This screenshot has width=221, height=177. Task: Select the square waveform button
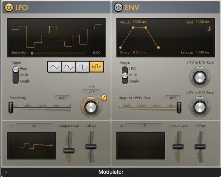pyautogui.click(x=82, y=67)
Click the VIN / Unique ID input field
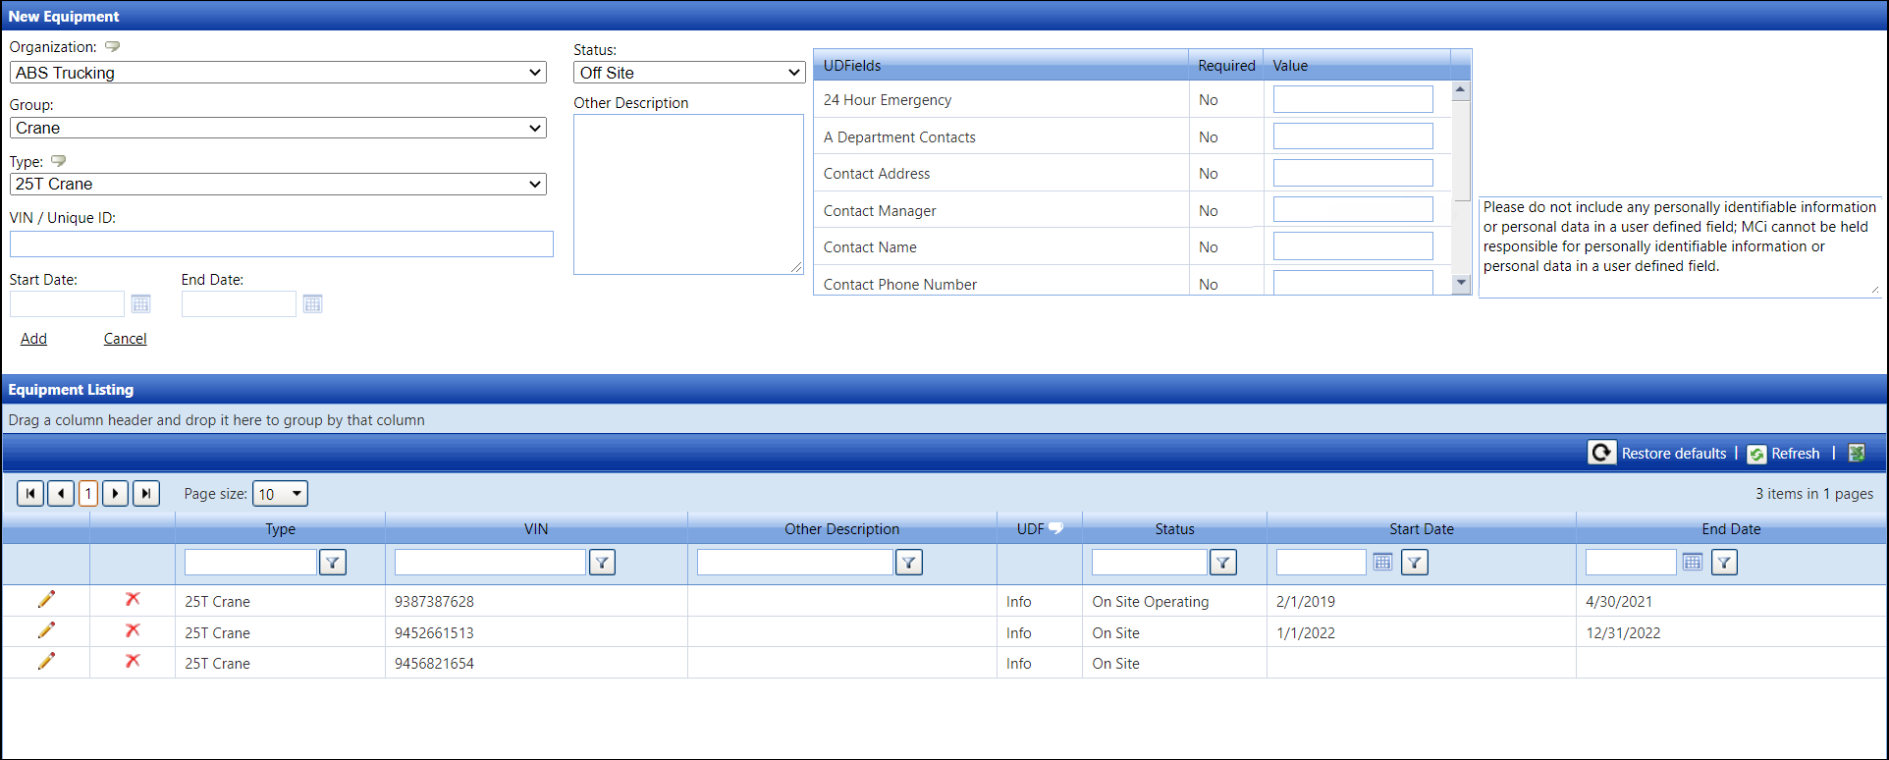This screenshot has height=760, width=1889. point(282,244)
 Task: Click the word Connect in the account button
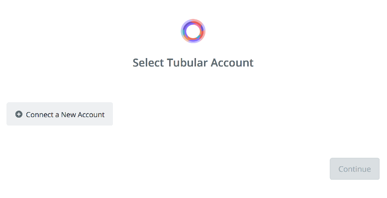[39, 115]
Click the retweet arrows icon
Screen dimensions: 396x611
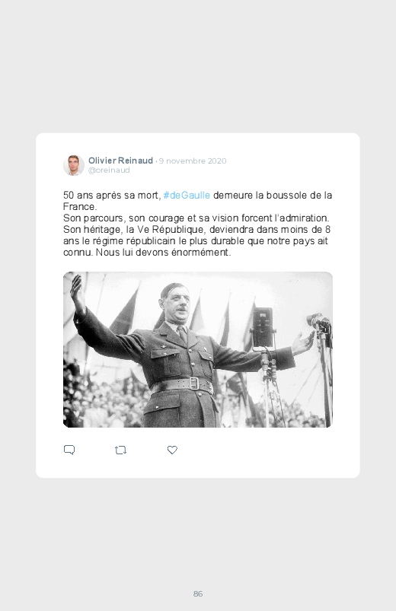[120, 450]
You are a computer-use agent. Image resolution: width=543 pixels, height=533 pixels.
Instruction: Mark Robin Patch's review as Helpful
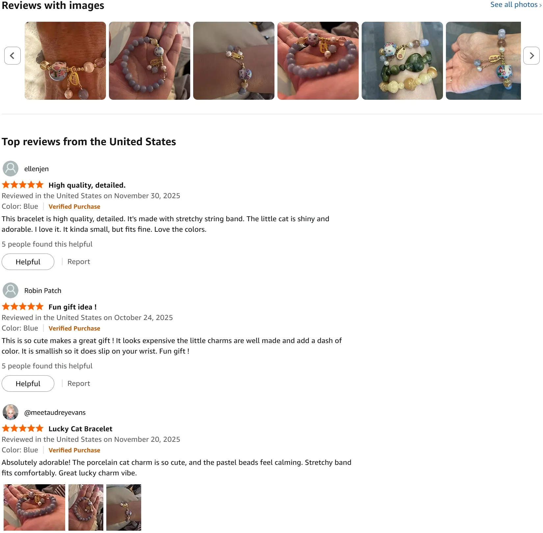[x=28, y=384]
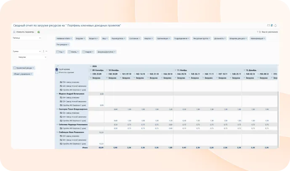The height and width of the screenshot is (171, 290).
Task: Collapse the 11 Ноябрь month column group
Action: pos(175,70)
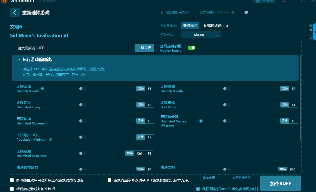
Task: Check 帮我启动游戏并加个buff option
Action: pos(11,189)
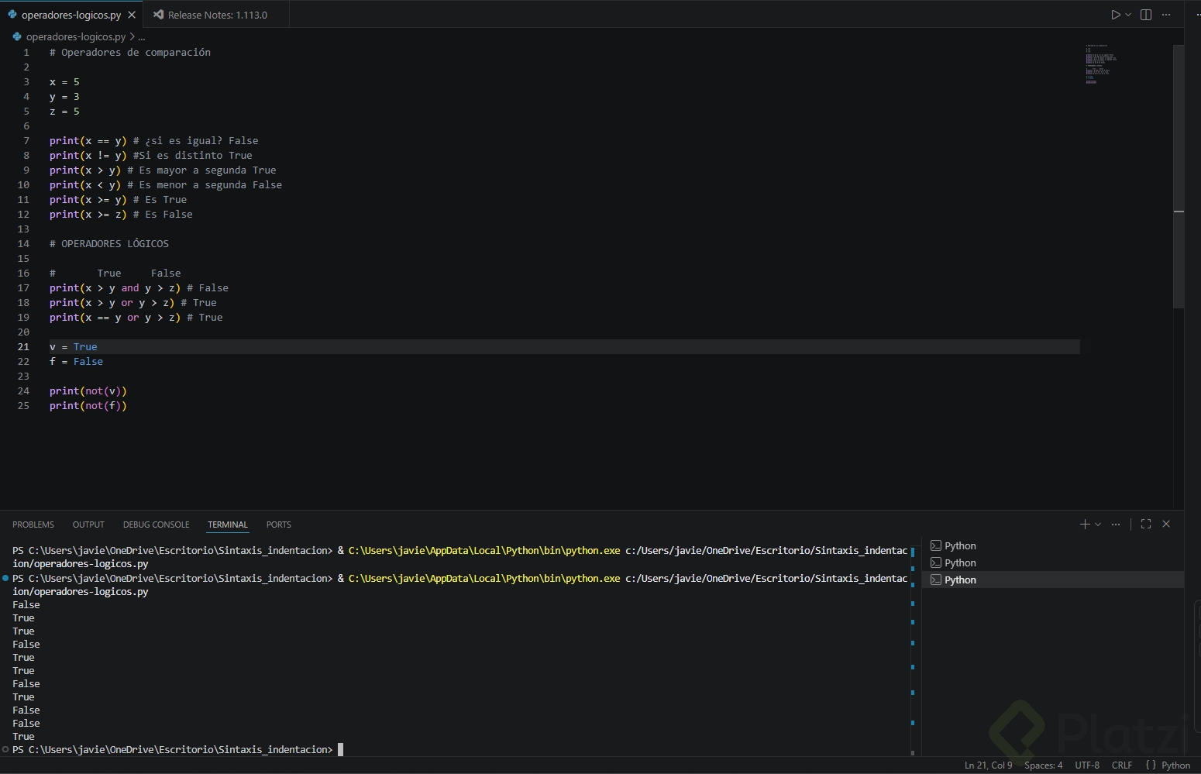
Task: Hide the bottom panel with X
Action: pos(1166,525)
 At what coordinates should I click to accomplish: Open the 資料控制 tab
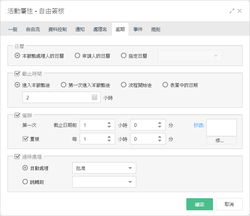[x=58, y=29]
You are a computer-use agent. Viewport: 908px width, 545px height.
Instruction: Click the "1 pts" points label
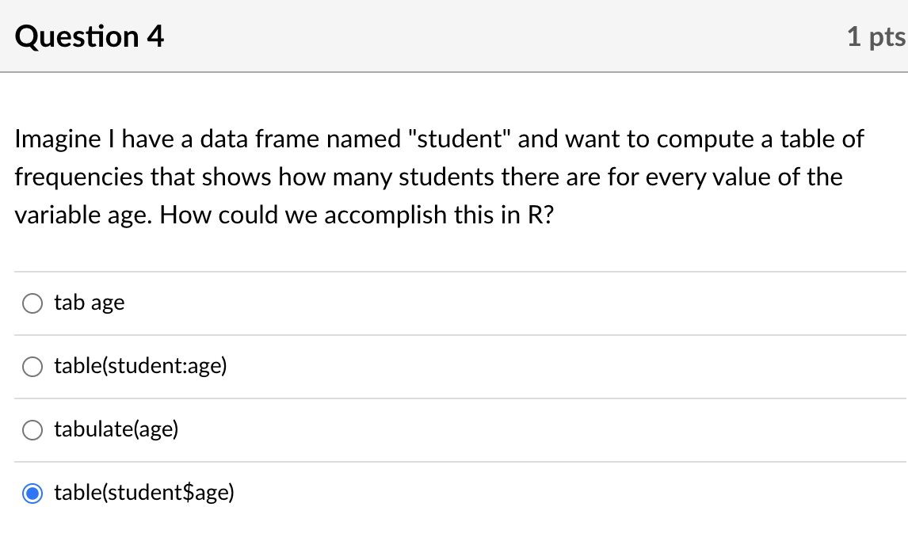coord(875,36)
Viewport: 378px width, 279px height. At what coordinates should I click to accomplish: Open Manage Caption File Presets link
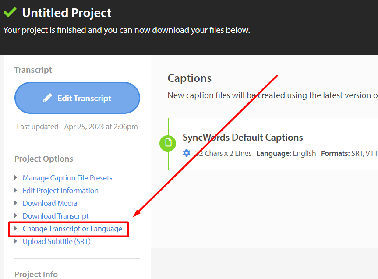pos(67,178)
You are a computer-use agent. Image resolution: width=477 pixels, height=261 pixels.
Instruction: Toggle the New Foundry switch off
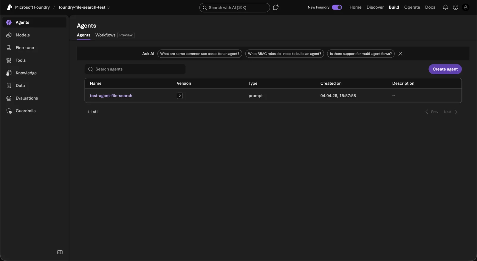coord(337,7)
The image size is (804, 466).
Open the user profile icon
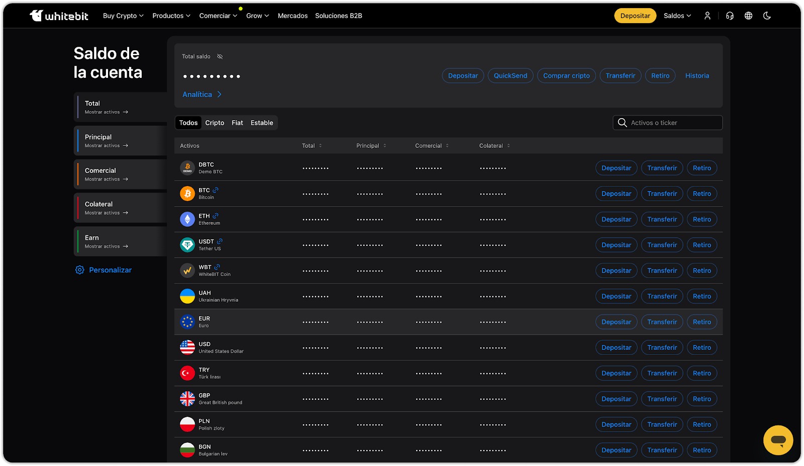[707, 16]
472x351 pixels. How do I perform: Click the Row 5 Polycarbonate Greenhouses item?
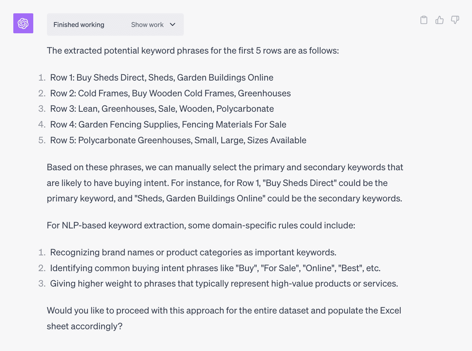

——

In the listing above, find the line containing "Screen dimensions: 396x611" and the line containing "You are a computer-use agent. Image resolution: width=543"; print those lines and every line between them exactly, leaving out pictures.

Screen dimensions: 396x611
[120, 450]
You are a computer-use agent. Image resolution: width=543 pixels, height=533 pixels.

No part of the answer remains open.